*PROBLEM DESCRIPTION*. Task for the records below: please copy exactly, and only, the lines from the one containing "415x590 pixels. How" to the last line, both included, leaving out the pictures.

*DATA EXTRACTS*.
>>>

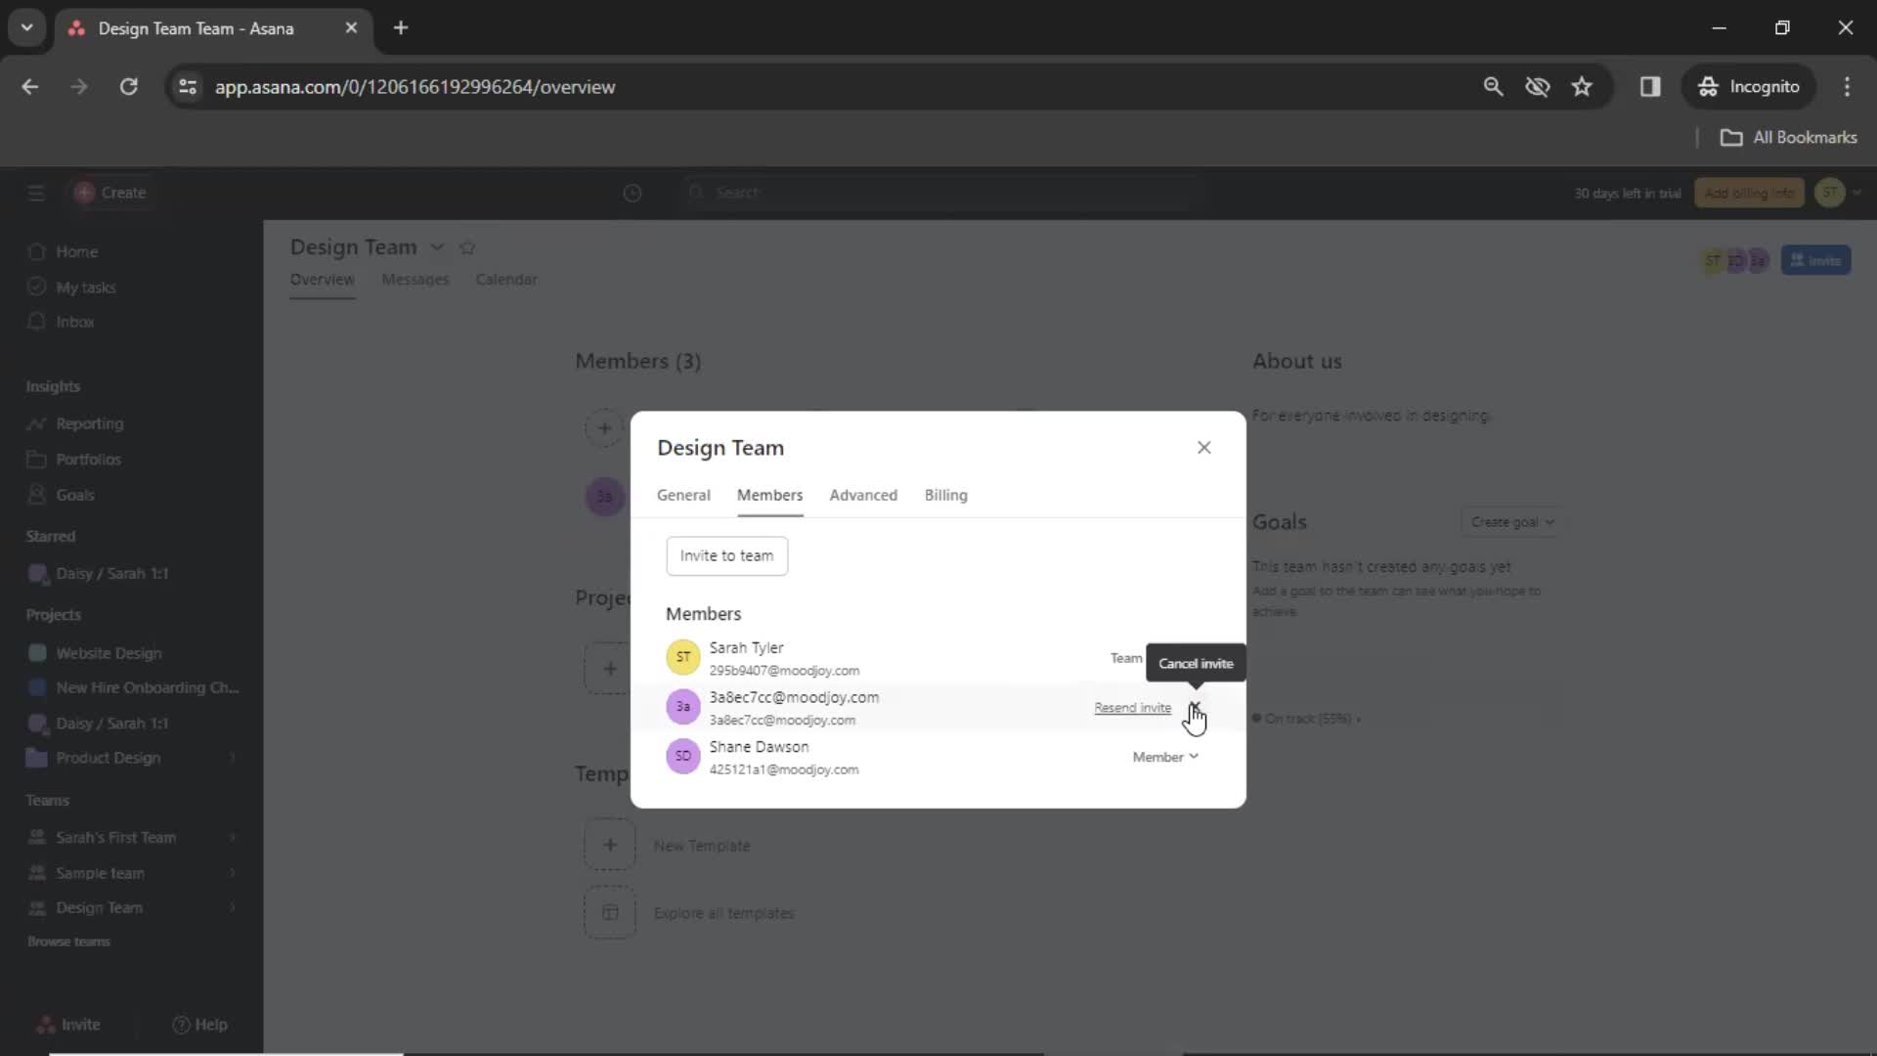Image resolution: width=1877 pixels, height=1056 pixels.
Task: Click the Portfolios icon in sidebar
Action: (35, 459)
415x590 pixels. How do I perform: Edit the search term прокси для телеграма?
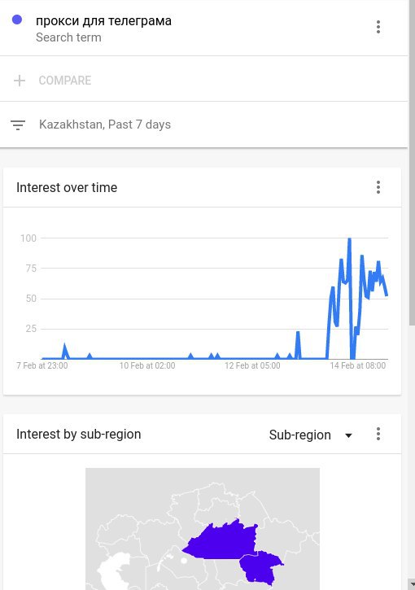103,20
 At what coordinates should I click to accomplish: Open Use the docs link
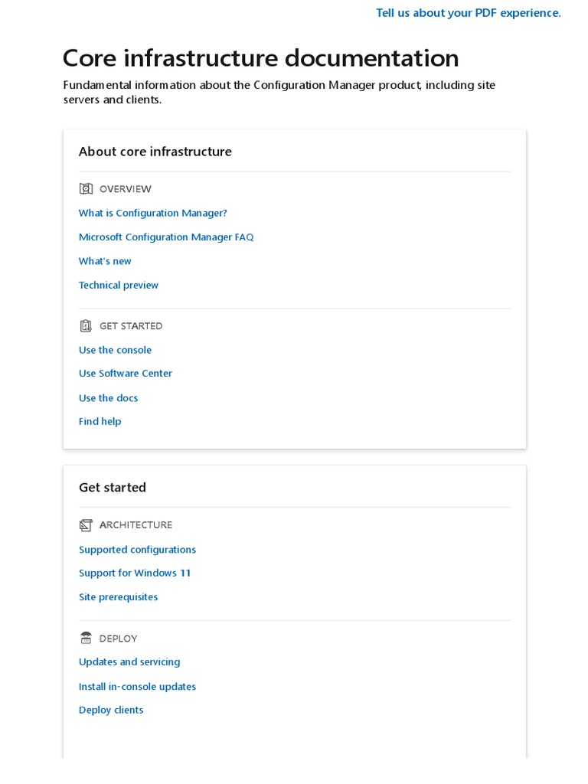(x=108, y=398)
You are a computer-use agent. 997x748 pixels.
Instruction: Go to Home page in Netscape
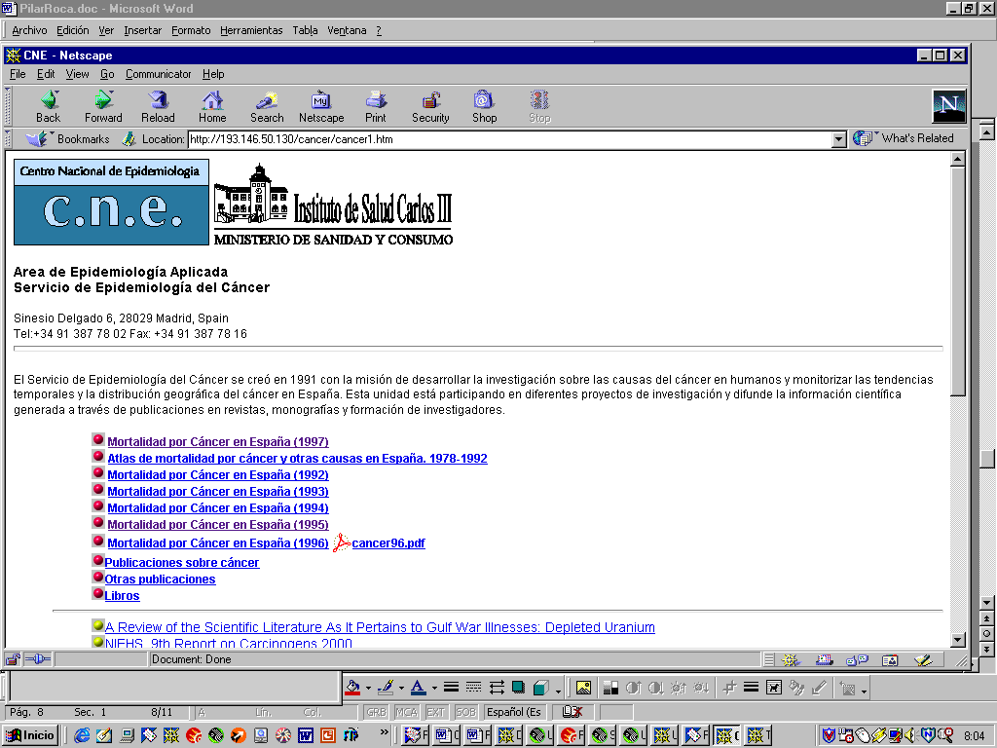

<<<

*EXPECTED ANSWER*.
415x590 pixels. How do I perform: Edit the search term прокси для телеграма?
103,20
 At what coordinates should I click to accomplish: Open Use the docs link
(x=108, y=398)
You are a computer-use agent. 997x748 pixels.
Instruction: Go to Home page in Netscape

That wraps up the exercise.